▸ **Page**:
————

Here is an article about the details of one of Trump's dirty deals, and the dirty secrets of cane sugar.
--Kim
The truth is I rarely drink Coke or any other soda. But maybe twice a year I might end up in a situation where I drink one and it will be a Mexican Coke. Not because I think there's much difference between sugar and high fructose corn syrup - but I just think it tastes better.
So when Trump tried to distract his way out of the Epstein Files by saying he convinced Coca-Cola to switch to sugar - I thought - "Cool. Anyway."
Then a comment sent me down another Trump rabbit hole. Turns out there's a reason behind this push that has nothing to do with making America healthier and everything to do with lining the pockets of his wealthy Mar-a-Lago neighbor.
Meet José 'Pepe' Fanjul - the Cuban-American sugar baron worth $8.2 billion who owns a massive sugar plantation in the Dominican Republic. The same plantation that was banned from exporting to the U.S. in 2022 for using forced labor. Only to have Trump quietly lift that ban earlier this year.

————

▸ **Information supplied**:

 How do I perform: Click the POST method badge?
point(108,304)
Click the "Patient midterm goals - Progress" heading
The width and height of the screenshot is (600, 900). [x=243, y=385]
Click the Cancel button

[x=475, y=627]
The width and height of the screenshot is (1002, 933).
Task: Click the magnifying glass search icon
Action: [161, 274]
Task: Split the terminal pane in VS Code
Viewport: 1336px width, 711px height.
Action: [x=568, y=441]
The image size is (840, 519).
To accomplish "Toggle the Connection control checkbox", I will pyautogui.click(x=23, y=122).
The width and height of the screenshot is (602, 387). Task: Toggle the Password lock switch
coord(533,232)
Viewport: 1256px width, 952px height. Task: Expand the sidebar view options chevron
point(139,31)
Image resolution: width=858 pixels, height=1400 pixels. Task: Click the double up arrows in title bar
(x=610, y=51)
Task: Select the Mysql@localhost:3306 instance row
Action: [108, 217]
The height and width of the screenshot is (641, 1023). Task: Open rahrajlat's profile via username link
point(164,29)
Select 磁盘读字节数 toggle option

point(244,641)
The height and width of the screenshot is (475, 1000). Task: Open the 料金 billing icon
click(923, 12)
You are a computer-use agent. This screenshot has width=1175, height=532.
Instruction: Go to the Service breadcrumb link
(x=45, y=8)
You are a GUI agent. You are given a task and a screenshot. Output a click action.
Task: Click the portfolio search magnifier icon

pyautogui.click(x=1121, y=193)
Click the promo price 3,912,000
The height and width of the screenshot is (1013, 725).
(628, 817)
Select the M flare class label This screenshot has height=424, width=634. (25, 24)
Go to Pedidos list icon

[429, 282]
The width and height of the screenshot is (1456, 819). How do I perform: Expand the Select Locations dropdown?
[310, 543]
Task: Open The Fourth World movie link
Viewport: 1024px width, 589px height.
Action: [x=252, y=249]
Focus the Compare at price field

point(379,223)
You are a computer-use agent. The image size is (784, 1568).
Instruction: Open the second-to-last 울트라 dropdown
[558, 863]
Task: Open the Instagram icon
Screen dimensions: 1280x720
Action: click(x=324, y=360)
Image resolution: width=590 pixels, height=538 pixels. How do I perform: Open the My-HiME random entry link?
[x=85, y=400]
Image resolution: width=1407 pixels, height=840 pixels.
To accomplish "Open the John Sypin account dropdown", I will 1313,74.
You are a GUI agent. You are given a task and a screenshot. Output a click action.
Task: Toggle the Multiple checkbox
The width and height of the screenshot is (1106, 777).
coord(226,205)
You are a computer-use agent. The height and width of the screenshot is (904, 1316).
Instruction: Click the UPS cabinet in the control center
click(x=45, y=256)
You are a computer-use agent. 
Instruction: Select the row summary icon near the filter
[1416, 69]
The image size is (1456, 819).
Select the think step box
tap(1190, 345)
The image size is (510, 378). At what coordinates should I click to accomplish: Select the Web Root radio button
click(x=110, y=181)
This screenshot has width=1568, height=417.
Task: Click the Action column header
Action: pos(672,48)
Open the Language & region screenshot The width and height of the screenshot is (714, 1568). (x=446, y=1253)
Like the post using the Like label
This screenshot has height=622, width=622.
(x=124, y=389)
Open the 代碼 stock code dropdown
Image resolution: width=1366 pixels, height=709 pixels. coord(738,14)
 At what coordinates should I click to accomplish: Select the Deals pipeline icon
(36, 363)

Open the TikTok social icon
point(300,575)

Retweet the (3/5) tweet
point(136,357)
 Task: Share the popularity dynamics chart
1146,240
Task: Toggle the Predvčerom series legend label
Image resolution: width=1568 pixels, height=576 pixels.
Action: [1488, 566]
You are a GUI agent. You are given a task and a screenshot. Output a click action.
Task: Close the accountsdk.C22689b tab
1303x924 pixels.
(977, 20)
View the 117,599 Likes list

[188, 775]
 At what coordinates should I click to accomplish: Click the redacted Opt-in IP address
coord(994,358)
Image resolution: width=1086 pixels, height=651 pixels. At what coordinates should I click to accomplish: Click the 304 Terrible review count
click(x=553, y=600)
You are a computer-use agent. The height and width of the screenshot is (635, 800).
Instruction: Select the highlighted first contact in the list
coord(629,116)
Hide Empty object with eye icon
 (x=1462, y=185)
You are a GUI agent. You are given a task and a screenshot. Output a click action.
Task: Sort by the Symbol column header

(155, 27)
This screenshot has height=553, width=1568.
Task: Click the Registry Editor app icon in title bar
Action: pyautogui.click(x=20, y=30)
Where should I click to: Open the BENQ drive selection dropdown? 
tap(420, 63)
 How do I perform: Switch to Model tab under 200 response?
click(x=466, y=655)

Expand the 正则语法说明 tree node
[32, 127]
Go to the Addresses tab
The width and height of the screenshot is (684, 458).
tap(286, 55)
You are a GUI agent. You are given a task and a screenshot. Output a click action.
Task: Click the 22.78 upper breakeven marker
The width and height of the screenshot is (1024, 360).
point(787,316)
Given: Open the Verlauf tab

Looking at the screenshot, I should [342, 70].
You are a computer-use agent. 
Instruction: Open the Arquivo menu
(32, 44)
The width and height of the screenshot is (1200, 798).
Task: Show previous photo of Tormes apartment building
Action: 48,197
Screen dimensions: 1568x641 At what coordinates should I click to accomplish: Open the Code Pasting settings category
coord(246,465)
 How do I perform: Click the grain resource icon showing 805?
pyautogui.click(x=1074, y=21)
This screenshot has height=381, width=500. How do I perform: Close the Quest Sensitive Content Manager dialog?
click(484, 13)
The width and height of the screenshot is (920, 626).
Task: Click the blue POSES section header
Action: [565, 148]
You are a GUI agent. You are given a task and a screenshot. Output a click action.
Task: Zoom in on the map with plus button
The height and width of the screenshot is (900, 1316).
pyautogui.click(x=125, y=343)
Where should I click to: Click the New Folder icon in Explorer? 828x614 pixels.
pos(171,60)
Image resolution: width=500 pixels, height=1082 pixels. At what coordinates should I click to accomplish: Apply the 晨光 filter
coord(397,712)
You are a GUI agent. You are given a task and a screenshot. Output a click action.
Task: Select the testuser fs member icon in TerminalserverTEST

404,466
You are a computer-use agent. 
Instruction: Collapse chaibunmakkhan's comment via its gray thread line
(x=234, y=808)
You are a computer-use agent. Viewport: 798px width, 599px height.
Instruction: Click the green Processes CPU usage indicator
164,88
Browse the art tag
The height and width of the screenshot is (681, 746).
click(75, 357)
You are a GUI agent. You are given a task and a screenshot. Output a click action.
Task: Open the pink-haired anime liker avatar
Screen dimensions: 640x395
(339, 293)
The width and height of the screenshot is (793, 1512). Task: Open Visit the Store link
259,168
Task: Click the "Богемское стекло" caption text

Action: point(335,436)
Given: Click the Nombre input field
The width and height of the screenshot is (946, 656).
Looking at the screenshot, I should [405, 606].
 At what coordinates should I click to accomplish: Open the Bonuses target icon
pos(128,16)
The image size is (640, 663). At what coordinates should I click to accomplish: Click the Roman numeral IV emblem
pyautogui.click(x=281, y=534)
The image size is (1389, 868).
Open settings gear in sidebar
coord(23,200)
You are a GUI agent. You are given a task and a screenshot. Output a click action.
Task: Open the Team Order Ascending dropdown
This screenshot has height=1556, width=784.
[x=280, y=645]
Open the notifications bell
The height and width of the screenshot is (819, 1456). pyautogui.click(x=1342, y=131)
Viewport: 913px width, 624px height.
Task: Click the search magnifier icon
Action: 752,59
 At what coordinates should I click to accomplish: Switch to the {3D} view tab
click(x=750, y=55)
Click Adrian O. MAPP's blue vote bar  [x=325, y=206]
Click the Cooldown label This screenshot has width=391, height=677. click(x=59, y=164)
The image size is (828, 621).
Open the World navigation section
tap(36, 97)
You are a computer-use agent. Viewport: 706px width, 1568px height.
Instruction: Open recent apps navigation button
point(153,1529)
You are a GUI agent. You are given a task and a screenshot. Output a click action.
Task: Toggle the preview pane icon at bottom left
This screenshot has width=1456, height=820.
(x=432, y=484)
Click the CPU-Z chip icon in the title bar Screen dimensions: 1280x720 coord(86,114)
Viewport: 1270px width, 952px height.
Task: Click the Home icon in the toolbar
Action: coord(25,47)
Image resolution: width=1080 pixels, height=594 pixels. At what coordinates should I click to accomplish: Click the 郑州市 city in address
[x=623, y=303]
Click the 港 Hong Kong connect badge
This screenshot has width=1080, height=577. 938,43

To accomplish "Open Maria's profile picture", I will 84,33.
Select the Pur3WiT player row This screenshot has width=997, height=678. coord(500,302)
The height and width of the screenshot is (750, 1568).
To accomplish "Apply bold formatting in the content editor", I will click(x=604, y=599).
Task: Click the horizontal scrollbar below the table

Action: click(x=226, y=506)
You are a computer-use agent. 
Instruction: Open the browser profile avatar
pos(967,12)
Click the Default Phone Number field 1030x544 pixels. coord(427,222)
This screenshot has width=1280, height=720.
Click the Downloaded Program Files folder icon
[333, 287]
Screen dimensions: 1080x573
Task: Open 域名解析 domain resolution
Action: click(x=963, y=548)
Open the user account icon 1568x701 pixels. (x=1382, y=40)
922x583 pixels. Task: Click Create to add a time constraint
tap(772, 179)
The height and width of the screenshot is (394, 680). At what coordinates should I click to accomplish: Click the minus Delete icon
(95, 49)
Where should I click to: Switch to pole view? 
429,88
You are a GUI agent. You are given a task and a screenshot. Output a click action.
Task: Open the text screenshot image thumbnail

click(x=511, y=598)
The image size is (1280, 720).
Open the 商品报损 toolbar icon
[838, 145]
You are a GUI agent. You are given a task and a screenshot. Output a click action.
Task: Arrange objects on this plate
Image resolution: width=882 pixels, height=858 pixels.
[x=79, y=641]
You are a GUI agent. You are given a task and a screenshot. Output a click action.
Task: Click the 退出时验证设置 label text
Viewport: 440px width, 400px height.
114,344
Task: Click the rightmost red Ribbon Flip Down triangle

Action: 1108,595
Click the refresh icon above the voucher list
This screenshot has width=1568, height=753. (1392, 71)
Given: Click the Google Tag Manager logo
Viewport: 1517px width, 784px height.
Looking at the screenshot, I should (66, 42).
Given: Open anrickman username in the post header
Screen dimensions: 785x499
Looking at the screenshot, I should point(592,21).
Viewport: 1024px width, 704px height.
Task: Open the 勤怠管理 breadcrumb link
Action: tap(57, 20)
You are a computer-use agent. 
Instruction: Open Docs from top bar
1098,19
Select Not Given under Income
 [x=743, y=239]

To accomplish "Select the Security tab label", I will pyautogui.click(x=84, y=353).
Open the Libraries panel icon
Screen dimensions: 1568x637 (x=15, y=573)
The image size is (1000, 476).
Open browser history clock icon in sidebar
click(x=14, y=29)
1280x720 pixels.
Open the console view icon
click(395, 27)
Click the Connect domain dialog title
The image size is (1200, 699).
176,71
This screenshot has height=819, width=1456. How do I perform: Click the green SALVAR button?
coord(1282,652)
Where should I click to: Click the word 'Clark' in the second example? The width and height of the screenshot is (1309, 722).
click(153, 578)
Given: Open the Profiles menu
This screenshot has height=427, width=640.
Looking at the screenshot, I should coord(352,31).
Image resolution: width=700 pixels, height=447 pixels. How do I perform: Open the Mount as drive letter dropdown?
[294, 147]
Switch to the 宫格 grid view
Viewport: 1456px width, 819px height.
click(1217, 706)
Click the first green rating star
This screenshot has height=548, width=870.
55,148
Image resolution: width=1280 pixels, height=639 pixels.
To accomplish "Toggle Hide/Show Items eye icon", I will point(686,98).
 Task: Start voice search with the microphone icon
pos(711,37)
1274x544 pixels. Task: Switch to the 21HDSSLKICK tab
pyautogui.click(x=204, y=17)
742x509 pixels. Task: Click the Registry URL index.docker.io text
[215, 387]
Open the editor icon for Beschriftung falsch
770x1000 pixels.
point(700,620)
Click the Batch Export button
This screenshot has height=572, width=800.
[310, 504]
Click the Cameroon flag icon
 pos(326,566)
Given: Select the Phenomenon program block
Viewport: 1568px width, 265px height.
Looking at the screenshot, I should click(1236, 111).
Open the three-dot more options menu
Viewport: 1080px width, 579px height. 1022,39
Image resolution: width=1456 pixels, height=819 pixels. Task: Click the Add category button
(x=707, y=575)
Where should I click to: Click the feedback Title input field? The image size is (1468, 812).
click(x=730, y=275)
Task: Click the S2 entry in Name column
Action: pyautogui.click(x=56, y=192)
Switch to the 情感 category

————

▸ **What you will do**:
a) Reproduce the sugar article from "So when Trump" to "earlier this year.".
b) Answer these about the sugar article:
(i) About how often does the writer say they might end up drinking a Coke?
(ii) What net worth does the sugar article give for José 'Pepe' Fanjul?
(iii) In what year was the plantation banned from exporting to the U.S.?
The material has no connection to the sugar article.

▸ **Full answers**:
a)
So when Trump tried to distract his way out of the Epstein Files by saying he convinced Coca-Cola to switch to sugar - I thought - "Cool. Anyway."
Then a comment sent me down another Trump rabbit hole. Turns out there's a reason behind this push that has nothing to do with making America healthier and everything to do with lining the pockets of his wealthy Mar-a-Lago neighbor.
Meet José 'Pepe' Fanjul - the Cuban-American sugar baron worth $8.2 billion who owns a massive sugar plantation in the Dominican Republic. The same plantation that was banned from exporting to the U.S. in 2022 for using forced labor. Only to have Trump quietly lift that ban earlier this year.

b)
(i) Maybe twice a year
(ii) $8.2 billion
(iii) 2022